Copy each of the items below word for word, keeping every line as it appears.

[WORKING DATA]
☆ ☆ ☆ ☆

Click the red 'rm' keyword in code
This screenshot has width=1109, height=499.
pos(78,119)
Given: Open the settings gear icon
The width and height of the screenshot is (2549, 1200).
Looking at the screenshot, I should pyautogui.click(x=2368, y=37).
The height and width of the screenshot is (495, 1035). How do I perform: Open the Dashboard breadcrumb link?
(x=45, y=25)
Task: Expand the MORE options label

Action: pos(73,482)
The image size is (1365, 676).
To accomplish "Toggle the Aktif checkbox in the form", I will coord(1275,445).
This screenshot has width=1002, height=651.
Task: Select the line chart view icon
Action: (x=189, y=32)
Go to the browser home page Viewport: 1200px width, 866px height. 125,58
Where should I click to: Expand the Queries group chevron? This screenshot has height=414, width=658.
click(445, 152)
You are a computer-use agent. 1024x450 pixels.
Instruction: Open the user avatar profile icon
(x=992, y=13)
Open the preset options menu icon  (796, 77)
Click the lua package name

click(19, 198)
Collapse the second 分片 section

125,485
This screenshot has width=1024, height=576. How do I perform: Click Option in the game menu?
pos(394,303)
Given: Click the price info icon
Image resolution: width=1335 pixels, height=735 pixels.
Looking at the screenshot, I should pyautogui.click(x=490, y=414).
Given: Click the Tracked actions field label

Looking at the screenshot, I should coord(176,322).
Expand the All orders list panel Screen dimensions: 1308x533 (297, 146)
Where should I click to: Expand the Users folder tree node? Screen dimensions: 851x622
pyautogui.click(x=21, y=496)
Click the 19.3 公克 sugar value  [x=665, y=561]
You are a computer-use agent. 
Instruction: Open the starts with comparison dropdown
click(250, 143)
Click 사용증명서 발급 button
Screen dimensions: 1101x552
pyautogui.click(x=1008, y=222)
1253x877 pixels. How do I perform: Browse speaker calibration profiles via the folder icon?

☆ ☆ ☆ ☆

[ANSWER TO THE PROBLEM]
Click the red 'rm' keyword in code
This screenshot has width=1109, height=499.
pos(78,119)
Given: Open the settings gear icon
The width and height of the screenshot is (2549, 1200).
Looking at the screenshot, I should pyautogui.click(x=2368, y=37).
The height and width of the screenshot is (495, 1035). How do I perform: Open the Dashboard breadcrumb link?
(x=45, y=25)
Task: Expand the MORE options label

Action: pos(73,482)
The image size is (1365, 676).
To accomplish "Toggle the Aktif checkbox in the form", I will coord(1275,445).
This screenshot has width=1002, height=651.
Task: Select the line chart view icon
Action: (x=189, y=32)
Go to the browser home page Viewport: 1200px width, 866px height. 125,58
Where should I click to: Expand the Queries group chevron? This screenshot has height=414, width=658.
click(445, 152)
You are a computer-use agent. 1024x450 pixels.
Instruction: Open the user avatar profile icon
(x=992, y=13)
Open the preset options menu icon  (796, 77)
Click the lua package name

click(19, 198)
Collapse the second 分片 section

125,485
This screenshot has width=1024, height=576. How do I perform: Click Option in the game menu?
pos(394,303)
Given: Click the price info icon
Image resolution: width=1335 pixels, height=735 pixels.
Looking at the screenshot, I should pyautogui.click(x=490, y=414).
Given: Click the Tracked actions field label

Looking at the screenshot, I should coord(176,322).
Expand the All orders list panel Screen dimensions: 1308x533 (297, 146)
Where should I click to: Expand the Users folder tree node? Screen dimensions: 851x622
pyautogui.click(x=21, y=496)
Click the 19.3 公克 sugar value  [x=665, y=561]
You are a computer-use agent. 
Instruction: Open the starts with comparison dropdown
click(250, 143)
Click 사용증명서 발급 button
Screen dimensions: 1101x552
pyautogui.click(x=1008, y=222)
1253x877 pixels. How do I perform: Browse speaker calibration profiles via the folder icon?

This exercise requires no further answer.